* **Material provided**:
------

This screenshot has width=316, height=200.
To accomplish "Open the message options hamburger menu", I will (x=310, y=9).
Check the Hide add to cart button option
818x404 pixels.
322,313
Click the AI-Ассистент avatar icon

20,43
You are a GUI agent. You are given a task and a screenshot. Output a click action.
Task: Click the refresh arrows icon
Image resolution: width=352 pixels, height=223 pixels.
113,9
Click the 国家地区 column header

------

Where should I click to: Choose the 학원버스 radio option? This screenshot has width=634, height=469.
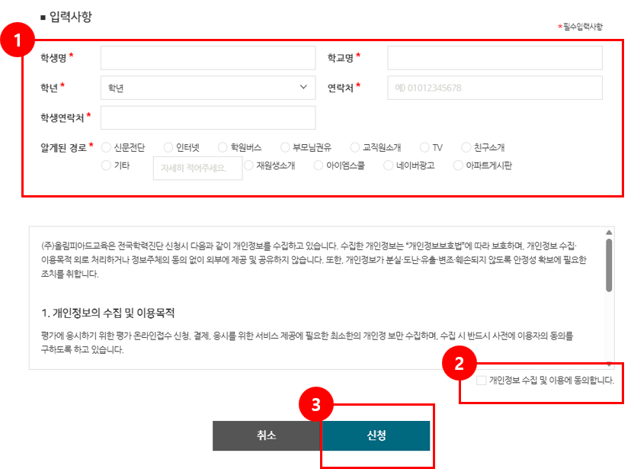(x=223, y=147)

------

* **What needs to be done**: Lines wanted from the listing above: the line with "Click the AI-Ассистент avatar icon" up to and including the line with "Click the 国家地区 column header". Please write them out exactly, adding nothing else.

* **Solution to the exercise**:
Click the AI-Ассистент avatar icon

20,43
You are a GUI agent. You are given a task and a screenshot. Output a click action.
Task: Click the refresh arrows icon
Image resolution: width=352 pixels, height=223 pixels.
113,9
Click the 国家地区 column header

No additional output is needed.